Dokładnie 47 osób bezdomnych przyjęło jednodawkową szczepionkę firmy Johnson & Johnson podczas tradycyjnego Czwartkowego spotkania przy zupie na placu Tobruckim. Osoby bezdomne chętnie się szczepią przeciwko koronawirusowi. To budujące, biorąc pod uwagę spadające statystyki wyszczepialności w społeczeństwie.
„Bezdomni są bardzo praktyczni. Jeden się zaszczepił, bo chce wyjechać do Berlina, a inny odwiedzić syna w więzieniu”
Osoby bezdomne miały możliwość zaszczepienia się podczas Czwartkowego spotkania przy zupie na placu Tobruckim.
– Akcję informacyjną przeprowadziliśmy dużo wcześniej, więc osoby w kryzysie bezdomności były do tego przygotowane i wiedziały, jakie są korzyści. Wykorzystaliśmy możliwość zaszczepienia w terenie. Zgłosiło się do nas Centrum Medyczne Dobra i udało się taką akcję przeprowadzić. Było bardzo dużo pozytywnych reakcji. Wiele osób podchodzi do szczepienia praktycznie, jeden się zaszczepił, bo chce wyjechać do Berlina, a inny odwiedzić syna w więzieniu. Teraz będą mieli taką możliwość – mówi Robert Grabowski, współorganizator Czwartkowych spotkań przy zupie. – Najbardziej zależało nam na osobach, które żyją na ulicy. Na oko szacowałem, że będzie 20 osób. Ostatecznie przyszło 47. Nikogo nie zmuszaliśmy, po prostu daliśmy możliwość zaszczepienia się – dodaje.
Nie jest wykluczone, że akcja szczepienia osób bezdomnych na pl. Tobruckim zostanie powtórzona. Za jej sprawne przeprowadzenie organizatorzy są ogromnie wdzięczni Centrum Medycznemu Dobra.
– To była potrzebna akcja, która udowodniła, że akcja powszechnych szczepień jest naprawdę powszechna. Daliśmy osobom bezdomnym wybór, który nie zawsze mieli wcześniej. Na dodatek plac Tobrucki to dla nich przyjazne otoczenie, wzbudza ich zaufanie. Dlatego 47 zaszczepionych osób uważamy za sukces. Osoby bezdomne wiedzą, że gdy będą zaszczepione, to ich życie stanie się łatwiejsze – mówi w rozmowie z portalem wSzczecinie.pl dr Zuzanna Nikodemska z Centrum Medycznego Dobra.
Caritas: „Osoby „schroniskowe” chętnie się szczepią”
Szczepienia osób bezdomnych odbyły się również w schroniskach i ośrodkach dla bezdomnych i potrzebujących administrowanych przez Caritas Archidiecezji Szczecińsko-Kamieńskiej.
– Osoby „schroniskowe” chętnie się szczepią. Spośród przebywających w naszych ośrodkach ok. 100 osób może z 10-12 podopiecznych jest niezaszczepionych. Na Nehringa mamy jedną osobę niezaszczepioną, która obawia się powikłań, reszta niezaszczepionych to osoby małoletnie lub po prostu sceptyczne do idei szczepień. Nie zmuszamy, ale stosujemy lekką motywację do szczepienia – mówi Włodzimierz Gutkowski, zastępca dyrektora Caritasu.

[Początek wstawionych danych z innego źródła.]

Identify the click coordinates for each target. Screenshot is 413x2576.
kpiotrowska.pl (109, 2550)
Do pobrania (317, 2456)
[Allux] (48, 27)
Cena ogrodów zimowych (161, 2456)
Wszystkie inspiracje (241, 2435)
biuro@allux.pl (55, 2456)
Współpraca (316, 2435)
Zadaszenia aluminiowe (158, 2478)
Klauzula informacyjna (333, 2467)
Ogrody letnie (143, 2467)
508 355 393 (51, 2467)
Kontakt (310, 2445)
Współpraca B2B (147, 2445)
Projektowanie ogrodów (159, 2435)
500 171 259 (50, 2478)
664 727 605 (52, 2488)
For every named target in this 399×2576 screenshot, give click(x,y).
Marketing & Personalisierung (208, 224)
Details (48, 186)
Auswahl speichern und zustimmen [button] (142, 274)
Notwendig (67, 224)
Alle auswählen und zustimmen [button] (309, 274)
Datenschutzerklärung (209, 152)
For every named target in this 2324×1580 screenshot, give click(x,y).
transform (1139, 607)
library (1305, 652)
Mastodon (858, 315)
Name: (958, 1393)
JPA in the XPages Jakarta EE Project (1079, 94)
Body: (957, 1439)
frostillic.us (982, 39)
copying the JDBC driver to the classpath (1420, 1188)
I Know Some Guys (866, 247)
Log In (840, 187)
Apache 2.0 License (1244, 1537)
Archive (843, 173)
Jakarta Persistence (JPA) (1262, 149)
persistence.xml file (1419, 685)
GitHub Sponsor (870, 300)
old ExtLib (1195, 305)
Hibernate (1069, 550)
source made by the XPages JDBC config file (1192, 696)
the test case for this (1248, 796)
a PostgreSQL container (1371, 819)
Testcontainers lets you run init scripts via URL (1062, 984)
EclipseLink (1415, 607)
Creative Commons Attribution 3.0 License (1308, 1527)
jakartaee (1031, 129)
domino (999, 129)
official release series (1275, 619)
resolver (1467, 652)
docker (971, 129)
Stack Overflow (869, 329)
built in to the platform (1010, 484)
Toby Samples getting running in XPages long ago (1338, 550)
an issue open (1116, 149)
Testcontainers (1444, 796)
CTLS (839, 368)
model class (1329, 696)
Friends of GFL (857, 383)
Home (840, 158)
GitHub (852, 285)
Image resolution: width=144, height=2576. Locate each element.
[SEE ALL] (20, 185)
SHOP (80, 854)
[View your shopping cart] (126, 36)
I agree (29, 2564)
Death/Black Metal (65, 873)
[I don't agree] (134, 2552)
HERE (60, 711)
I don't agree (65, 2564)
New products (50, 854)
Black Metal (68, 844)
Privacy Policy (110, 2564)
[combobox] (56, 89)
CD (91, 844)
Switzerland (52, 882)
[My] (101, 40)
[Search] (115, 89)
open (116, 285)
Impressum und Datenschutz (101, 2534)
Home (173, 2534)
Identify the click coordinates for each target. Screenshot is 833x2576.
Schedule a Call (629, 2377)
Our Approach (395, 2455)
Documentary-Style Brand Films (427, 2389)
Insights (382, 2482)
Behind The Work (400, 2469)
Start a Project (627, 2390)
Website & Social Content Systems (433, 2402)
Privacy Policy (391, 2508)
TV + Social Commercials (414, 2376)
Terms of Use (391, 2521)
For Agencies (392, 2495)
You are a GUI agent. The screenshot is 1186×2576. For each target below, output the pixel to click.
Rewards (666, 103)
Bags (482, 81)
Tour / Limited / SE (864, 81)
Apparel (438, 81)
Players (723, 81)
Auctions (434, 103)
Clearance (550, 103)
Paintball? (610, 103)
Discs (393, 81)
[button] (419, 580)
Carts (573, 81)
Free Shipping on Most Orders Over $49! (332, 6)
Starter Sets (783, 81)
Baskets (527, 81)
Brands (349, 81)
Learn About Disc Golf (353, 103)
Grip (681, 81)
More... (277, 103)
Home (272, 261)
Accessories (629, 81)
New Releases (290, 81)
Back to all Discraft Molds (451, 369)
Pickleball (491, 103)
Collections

Inaczej wygląda sytuacja osób spoza schronisk. Trudno do nich dotrzeć, stąd takie inicjatywy jak szczepienie na placu Tobruckim, są bardzo cenne.
– Namawialiśmy grupowo czy indywidualnie. Ważne jest również działanie typowo streetworkingowe – mówi Gutkowski. – Czasem potrzebna jest zachęta materialna, sama gadka, nawet terapeutyczna, niezbyt wiele daje. Są różne oferty, loterie zachęcające do szczepień. Może osobom bezdomnym takie zachęty są potrzebne – dodaje dyrektor Caritasu.